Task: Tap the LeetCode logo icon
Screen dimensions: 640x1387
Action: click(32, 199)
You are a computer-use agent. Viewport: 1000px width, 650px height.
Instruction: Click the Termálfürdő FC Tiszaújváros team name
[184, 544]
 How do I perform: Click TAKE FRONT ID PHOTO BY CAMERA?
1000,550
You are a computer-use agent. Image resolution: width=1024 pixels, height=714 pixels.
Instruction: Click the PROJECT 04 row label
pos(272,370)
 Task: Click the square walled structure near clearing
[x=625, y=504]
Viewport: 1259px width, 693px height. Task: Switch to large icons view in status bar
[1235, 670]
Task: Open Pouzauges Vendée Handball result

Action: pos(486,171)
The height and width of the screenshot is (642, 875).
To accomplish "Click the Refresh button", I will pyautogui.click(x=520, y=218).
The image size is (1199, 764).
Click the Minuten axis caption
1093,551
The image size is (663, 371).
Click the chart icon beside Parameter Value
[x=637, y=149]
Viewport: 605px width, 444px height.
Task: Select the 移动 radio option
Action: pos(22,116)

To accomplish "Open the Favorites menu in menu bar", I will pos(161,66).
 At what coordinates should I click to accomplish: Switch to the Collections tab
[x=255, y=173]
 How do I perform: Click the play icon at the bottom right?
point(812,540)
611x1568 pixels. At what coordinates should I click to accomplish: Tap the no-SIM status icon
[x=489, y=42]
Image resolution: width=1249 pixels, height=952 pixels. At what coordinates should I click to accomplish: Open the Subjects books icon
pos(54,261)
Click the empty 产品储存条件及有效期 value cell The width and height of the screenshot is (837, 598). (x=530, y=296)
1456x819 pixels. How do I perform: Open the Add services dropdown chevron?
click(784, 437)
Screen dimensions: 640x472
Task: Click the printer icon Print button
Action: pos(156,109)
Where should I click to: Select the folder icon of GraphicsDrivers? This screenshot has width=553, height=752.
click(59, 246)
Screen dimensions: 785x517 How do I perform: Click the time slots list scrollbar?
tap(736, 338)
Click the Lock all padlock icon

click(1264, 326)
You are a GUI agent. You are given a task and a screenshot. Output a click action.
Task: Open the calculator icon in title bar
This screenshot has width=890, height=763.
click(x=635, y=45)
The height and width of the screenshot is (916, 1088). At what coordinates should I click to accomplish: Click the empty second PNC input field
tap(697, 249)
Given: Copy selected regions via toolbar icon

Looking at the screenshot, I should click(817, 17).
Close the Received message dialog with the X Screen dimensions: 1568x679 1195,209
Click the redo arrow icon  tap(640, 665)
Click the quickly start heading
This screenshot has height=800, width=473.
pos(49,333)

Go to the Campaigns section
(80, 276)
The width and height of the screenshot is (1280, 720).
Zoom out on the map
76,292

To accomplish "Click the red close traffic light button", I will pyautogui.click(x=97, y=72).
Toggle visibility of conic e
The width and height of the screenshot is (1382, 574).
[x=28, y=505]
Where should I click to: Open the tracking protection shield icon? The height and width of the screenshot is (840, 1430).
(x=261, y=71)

===

Copy all of the records above word for word, keeping every line as it appears.

The answer –
Task: Tap the LeetCode logo icon
Screen dimensions: 640x1387
Action: click(32, 199)
You are a computer-use agent. Viewport: 1000px width, 650px height.
Instruction: Click the Termálfürdő FC Tiszaújváros team name
[184, 544]
 How do I perform: Click TAKE FRONT ID PHOTO BY CAMERA?
1000,550
You are a computer-use agent. Image resolution: width=1024 pixels, height=714 pixels.
Instruction: Click the PROJECT 04 row label
pos(272,370)
 Task: Click the square walled structure near clearing
[x=625, y=504]
Viewport: 1259px width, 693px height. Task: Switch to large icons view in status bar
[1235, 670]
Task: Open Pouzauges Vendée Handball result

Action: pos(486,171)
The height and width of the screenshot is (642, 875).
To accomplish "Click the Refresh button", I will pyautogui.click(x=520, y=218).
The image size is (1199, 764).
Click the Minuten axis caption
1093,551
The image size is (663, 371).
Click the chart icon beside Parameter Value
[x=637, y=149]
Viewport: 605px width, 444px height.
Task: Select the 移动 radio option
Action: pos(22,116)

To accomplish "Open the Favorites menu in menu bar", I will pos(161,66).
 At what coordinates should I click to accomplish: Switch to the Collections tab
[x=255, y=173]
 How do I perform: Click the play icon at the bottom right?
point(812,540)
611x1568 pixels. At what coordinates should I click to accomplish: Tap the no-SIM status icon
[x=489, y=42]
Image resolution: width=1249 pixels, height=952 pixels. At what coordinates should I click to accomplish: Open the Subjects books icon
pos(54,261)
Click the empty 产品储存条件及有效期 value cell The width and height of the screenshot is (837, 598). (x=530, y=296)
1456x819 pixels. How do I perform: Open the Add services dropdown chevron?
click(784, 437)
Screen dimensions: 640x472
Task: Click the printer icon Print button
Action: pos(156,109)
Where should I click to: Select the folder icon of GraphicsDrivers? This screenshot has width=553, height=752.
click(59, 246)
Screen dimensions: 785x517 How do I perform: Click the time slots list scrollbar?
tap(736, 338)
Click the Lock all padlock icon

click(1264, 326)
You are a GUI agent. You are given a task and a screenshot. Output a click action.
Task: Open the calculator icon in title bar
This screenshot has width=890, height=763.
click(x=635, y=45)
The height and width of the screenshot is (916, 1088). At what coordinates should I click to accomplish: Click the empty second PNC input field
tap(697, 249)
Given: Copy selected regions via toolbar icon

Looking at the screenshot, I should click(817, 17).
Close the Received message dialog with the X Screen dimensions: 1568x679 1195,209
Click the redo arrow icon  tap(640, 665)
Click the quickly start heading
This screenshot has height=800, width=473.
pos(49,333)

Go to the Campaigns section
(80, 276)
The width and height of the screenshot is (1280, 720).
Zoom out on the map
76,292

To accomplish "Click the red close traffic light button", I will pyautogui.click(x=97, y=72).
Toggle visibility of conic e
The width and height of the screenshot is (1382, 574).
[x=28, y=505]
Where should I click to: Open the tracking protection shield icon? The height and width of the screenshot is (840, 1430).
(x=261, y=71)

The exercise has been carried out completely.